Gut Reno on Gates
When we saw this post go up on the Forum last week, we emailed the poster and asked to see more photos of the 5-story gut renovation he’d been performing on a brownstone on the eastern edge of Clinton. He obliged, along with a brief description below.
The project came about as a way to give myself a informal, tactile education in architecture and building. I was trained as an engineer but I always felt curious about the built environment, partly its appearance, of course, but moreso how it is put together and how it affects us psychologically, emotionally, and socially. I came across this building about two and a half years ago and it was a wreck – no working plumbing or electrical above the parlor floor, every window was shot as was every flight of stairs, all three roofs leaked liked sieves, and it was snowing in the top stairwell.
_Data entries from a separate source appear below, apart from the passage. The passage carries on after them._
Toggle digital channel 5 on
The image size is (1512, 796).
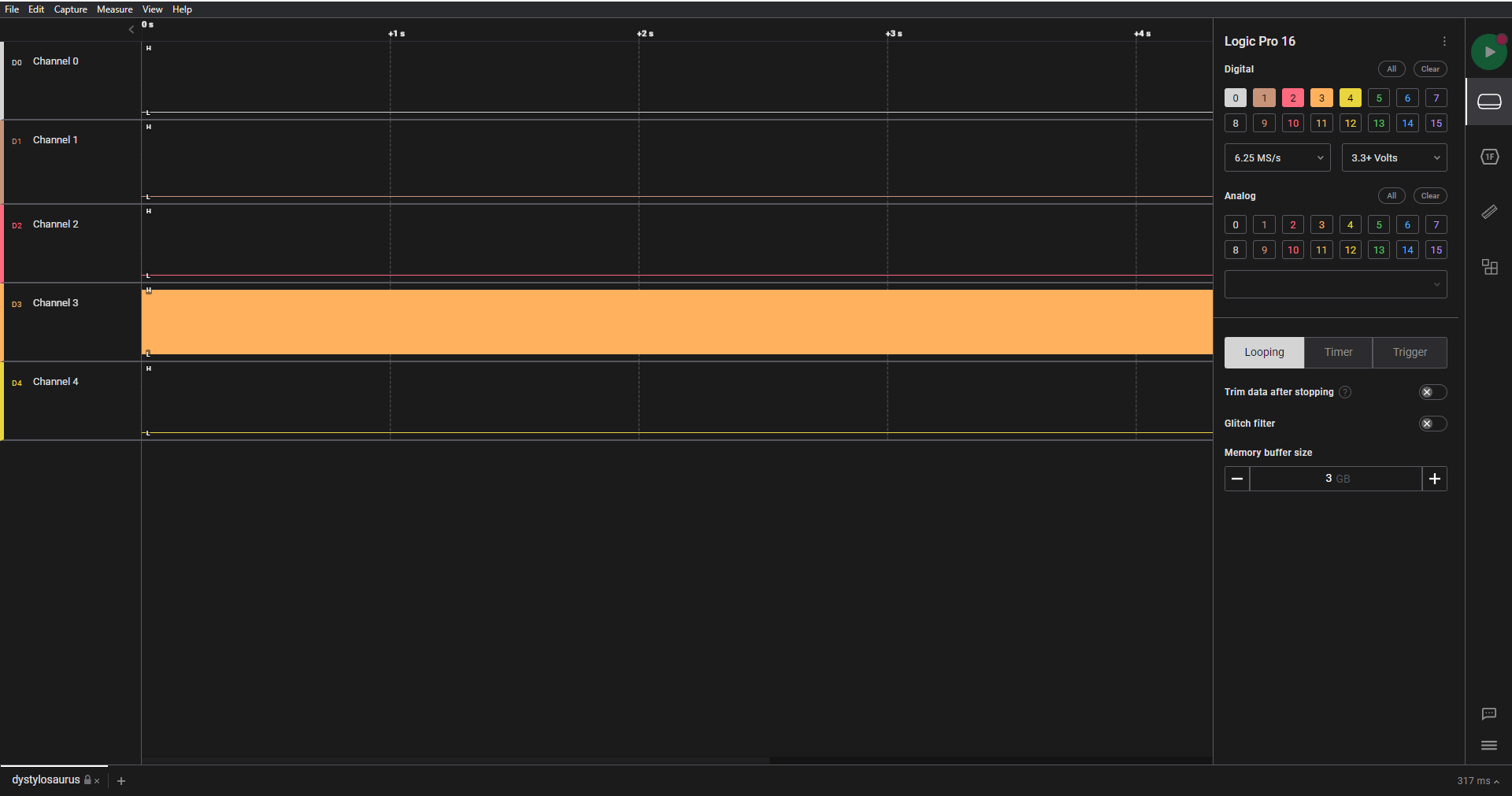tap(1379, 98)
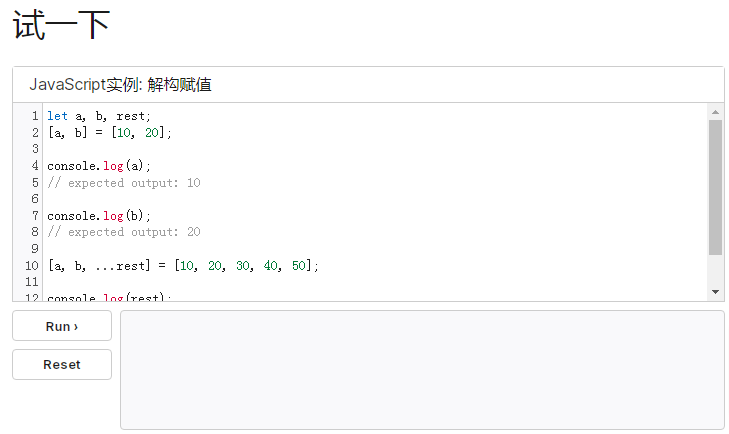Click comment '// expected output: 10'
The image size is (729, 434).
(x=124, y=183)
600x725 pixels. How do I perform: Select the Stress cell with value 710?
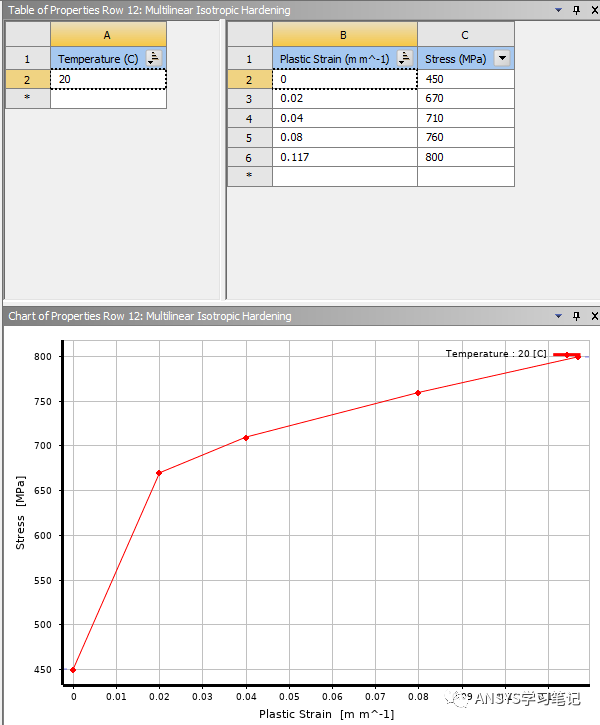tap(465, 118)
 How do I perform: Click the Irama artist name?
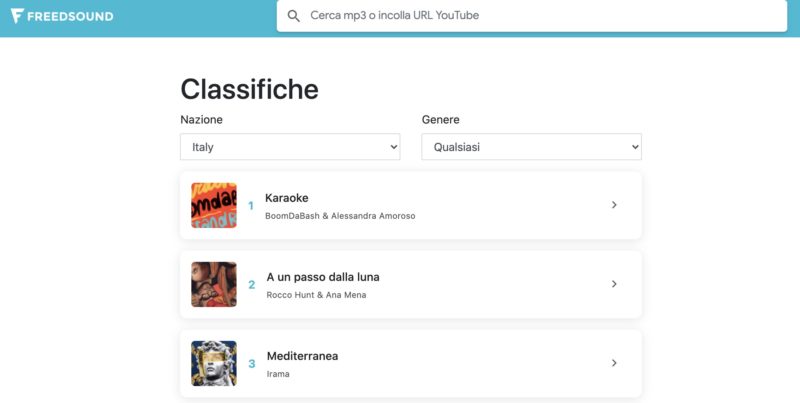[x=278, y=374]
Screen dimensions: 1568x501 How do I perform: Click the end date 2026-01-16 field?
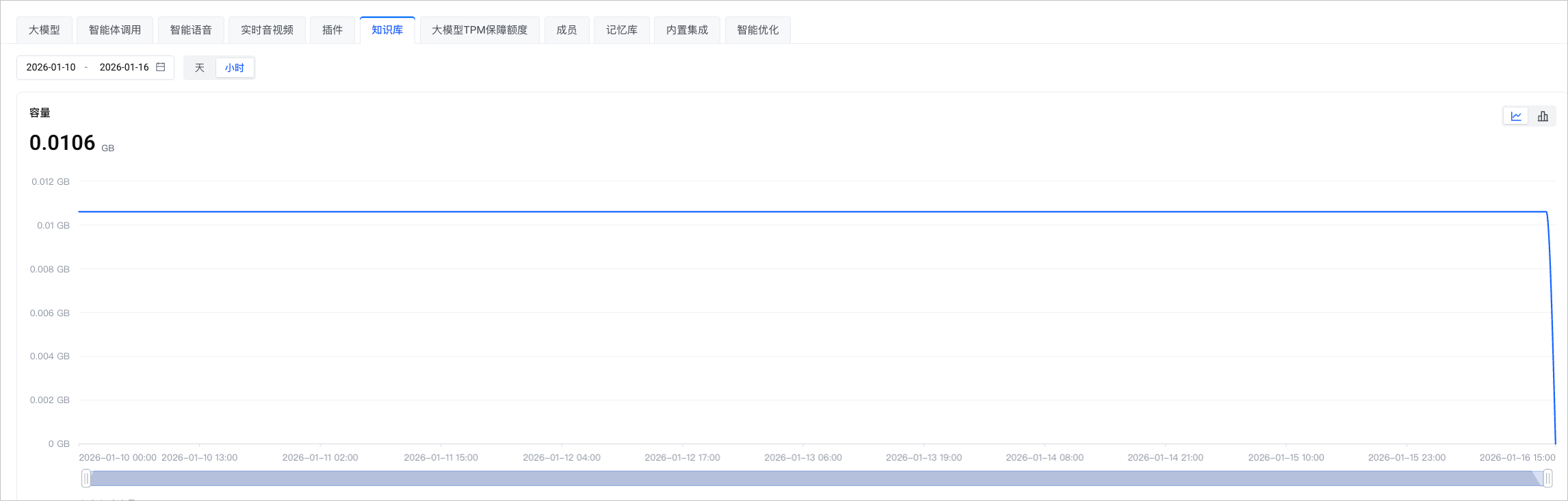[124, 67]
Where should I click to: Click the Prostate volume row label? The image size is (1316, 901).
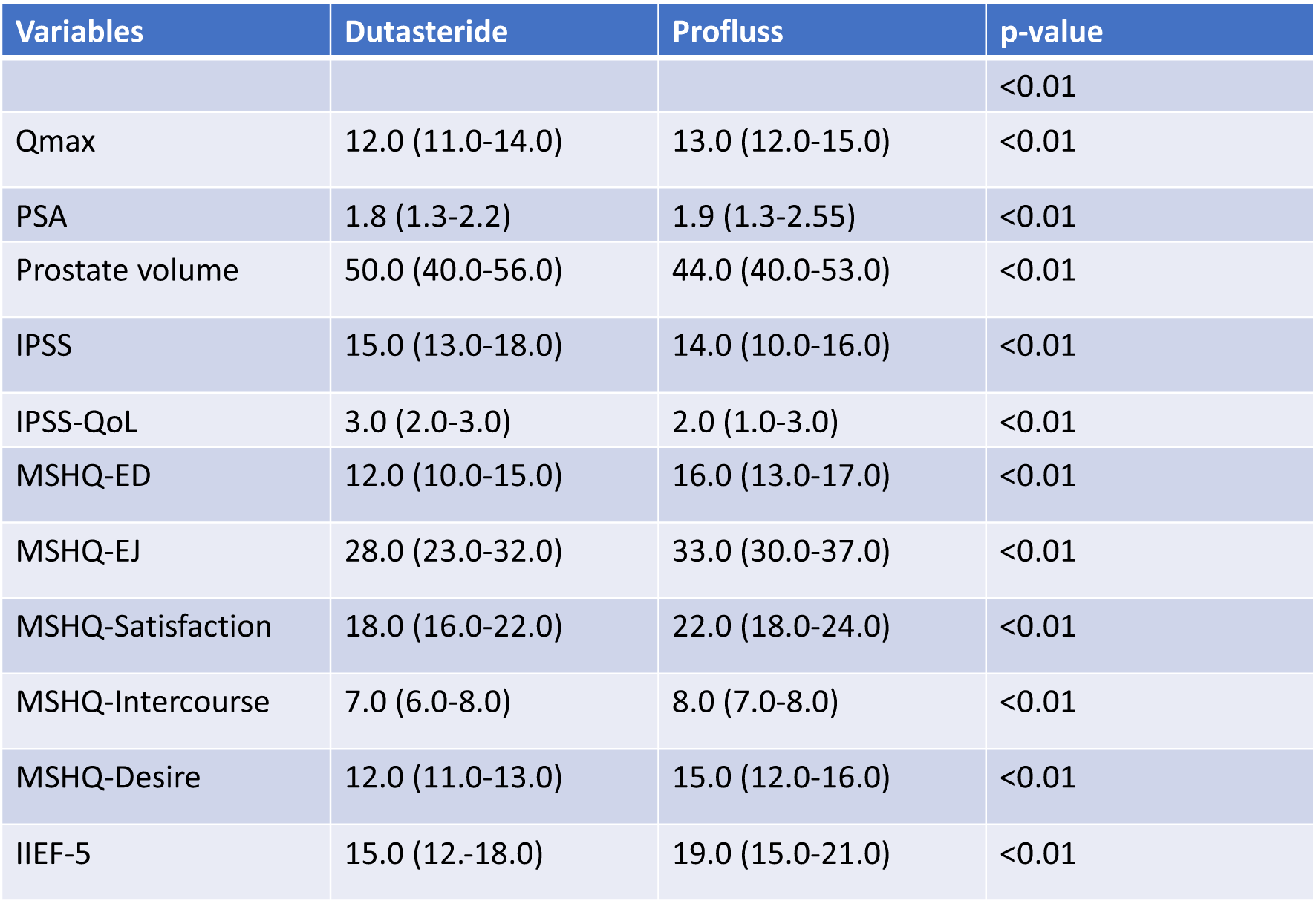click(x=127, y=270)
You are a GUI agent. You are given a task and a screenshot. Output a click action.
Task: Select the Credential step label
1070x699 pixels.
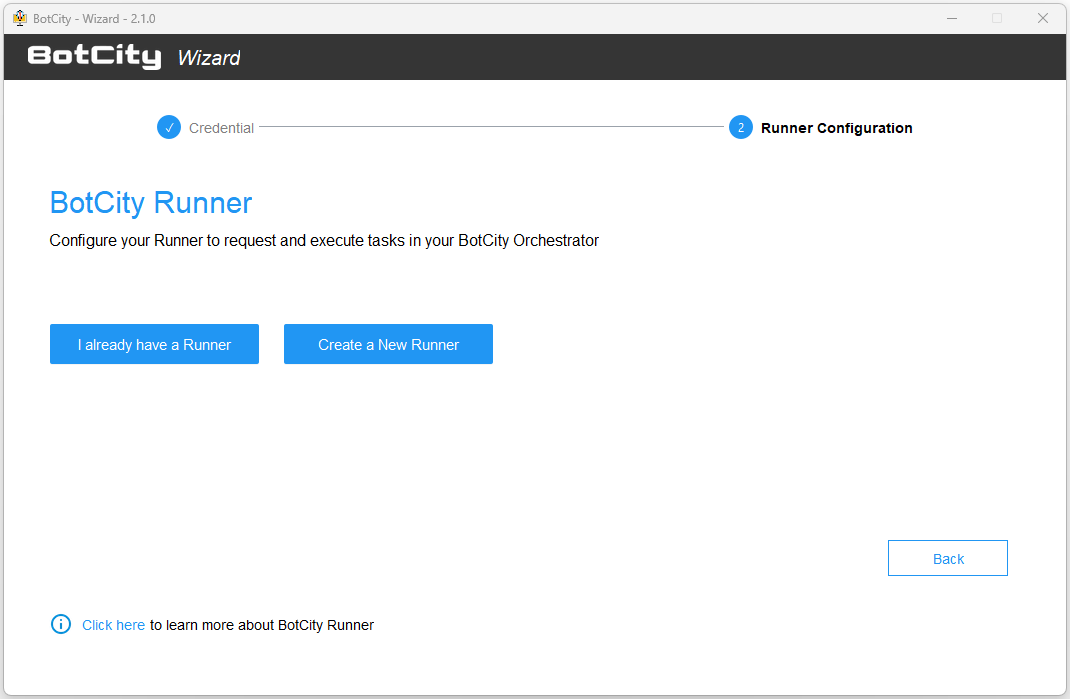click(221, 128)
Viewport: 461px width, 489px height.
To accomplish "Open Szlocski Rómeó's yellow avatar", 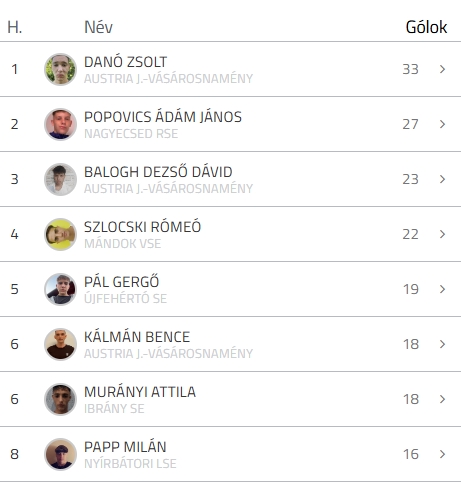I will tap(60, 234).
Still, I loved the scale of the building and the details, and it was undoubtedly a big project, bigger than I could probably handle, which made it that much more enticing.
I collaborated on the design with Public, a firm from San Diego, California, where I lived before moving to New York. We knew getting light in the middle of the building was important, as was taking advantage of the building’s stepbacks to create outdoor space. And we wanted to preserve some of the building’s sweet ruin and add modern elements carefully and in balance with the building’s delicate detail. This was probably the hardest and most time-consuming part, creating details in the language of modern materials and construction realities that didn’t feel faux-historic or forced. Hopefully we managed to succeed in a few places – whether or not we did, I got my education, and opened up all kinds of possibilities in my head for what and how to build in a brownstone.